Why evangelicals are connecting with the early church as they move into the 21st century.
Last spring, something was stirring under the white steeple of the Billy Graham Center at Wheaton College. Just what was going on in this veritable shrine to pragmatic evangelistic methods and no-nonsense, back-to the-Bible Protestant conservatism?
This was the 2007 Wheaton Theology Conference, whose theme was "The Ancient Faith for the Church's Future." Here, the words spoken 15 years ago by Drew University theologian and CT senior editor Thomas Oden rang true: "The sons and daughters of modernity are rediscovering the neglected beauty of classical Christian teaching. It is a moment of joy, of beholding anew what had been nearly forgotten..." The conference's Call for Papers likewise rejoiced: "One of the most promising developments among evangelical Protestants is the recent 'discovery' of the rich biblical, spiritual, and theological treasures to be found within the early church." In particular, it said, evangelicals are beginning to "reach back behind the European Enlightenment for patterns and models of how to faithfully read Scripture, worship, and engage a religiously diverse culture."

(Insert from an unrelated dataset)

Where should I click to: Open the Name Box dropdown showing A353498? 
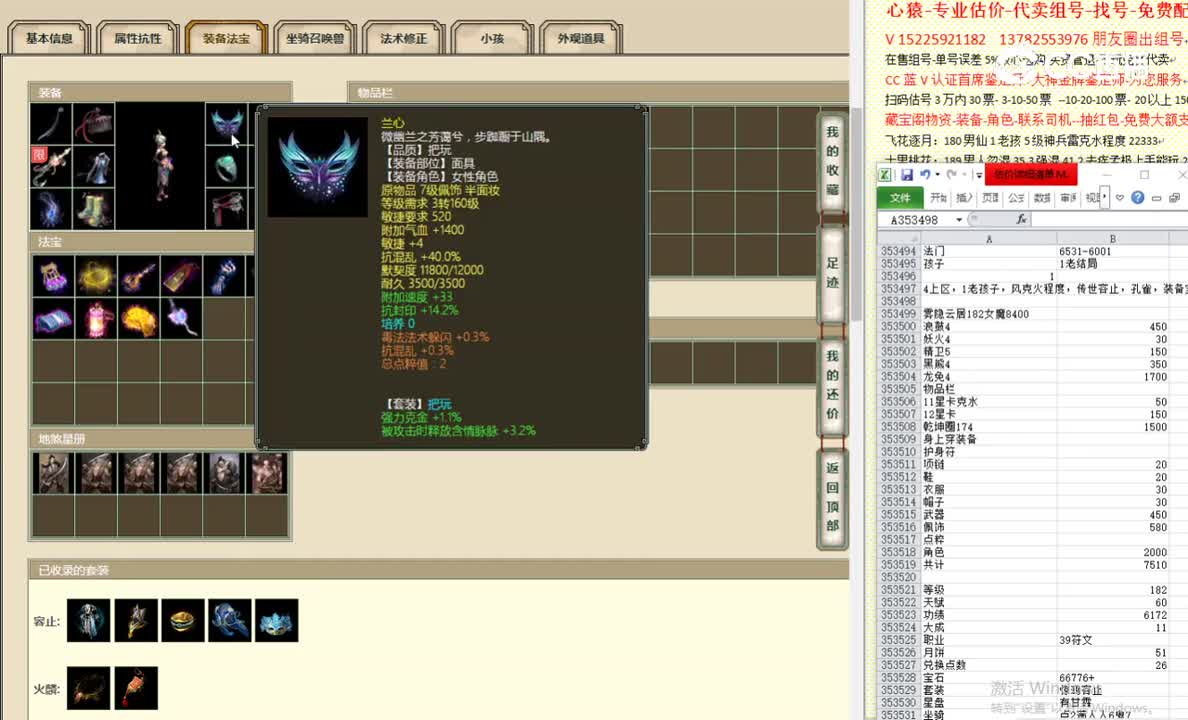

"Who would have thought, a decade ago, that one of the most vibrant and serious fields of Christian study at the beginning of the 21st century would be the ancient church fathers? There has been an opening of new avenues, especially among free-church Protestants, by the almost overnight popularity of bishops and monks, martyrs and apologists, philosophers and historians who first fashioned a Christian culture 1,500 years ago."